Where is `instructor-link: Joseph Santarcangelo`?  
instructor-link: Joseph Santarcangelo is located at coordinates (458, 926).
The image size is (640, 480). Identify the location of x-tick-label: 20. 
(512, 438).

******

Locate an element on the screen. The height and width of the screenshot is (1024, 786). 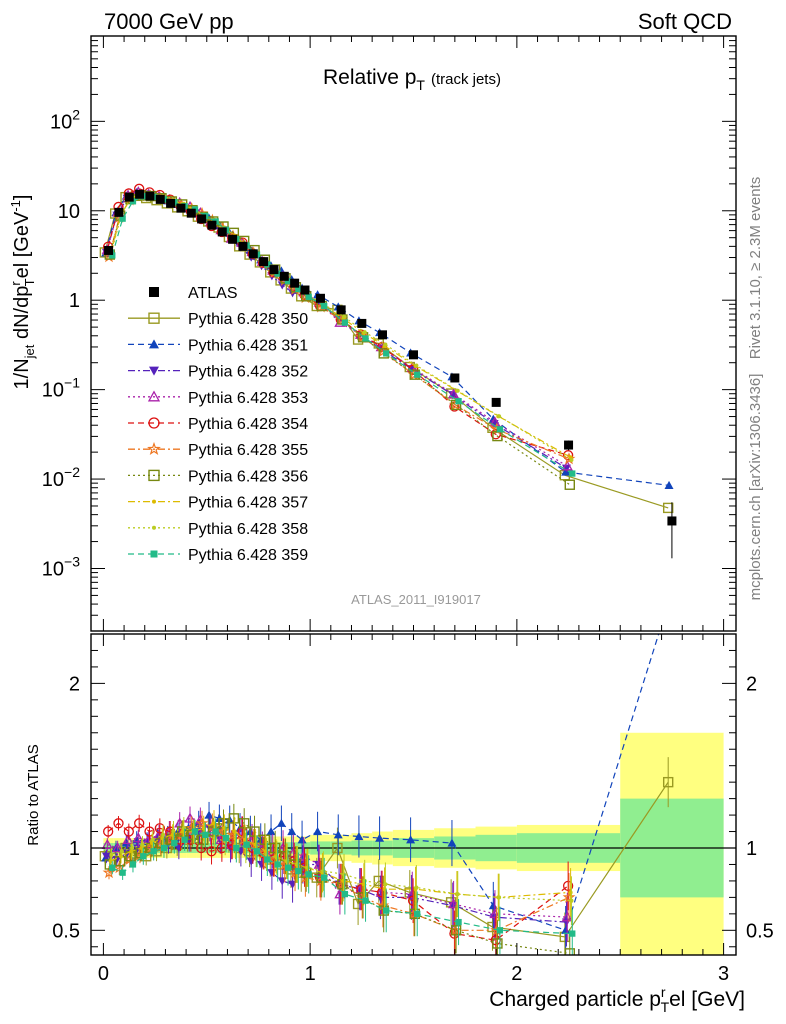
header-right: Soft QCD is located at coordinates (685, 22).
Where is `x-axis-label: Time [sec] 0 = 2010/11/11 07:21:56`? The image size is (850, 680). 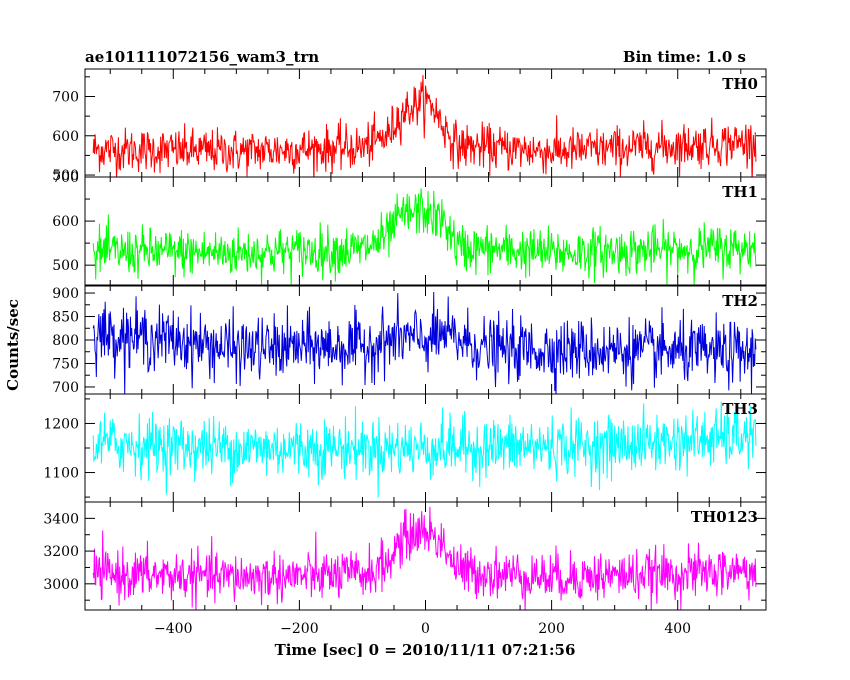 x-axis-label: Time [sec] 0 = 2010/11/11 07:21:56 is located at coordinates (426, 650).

******

**Work item:**
Rewrite the items from the line containing "The image size is (640, 480)." up to and including the line containing "(512, 438)." as a JSON list of strings, with one string per line and blank lines omitted.

**Output below:**
[
  "The image size is (640, 480). Identify the location of x-tick-label: 20. ",
  "(512, 438)."
]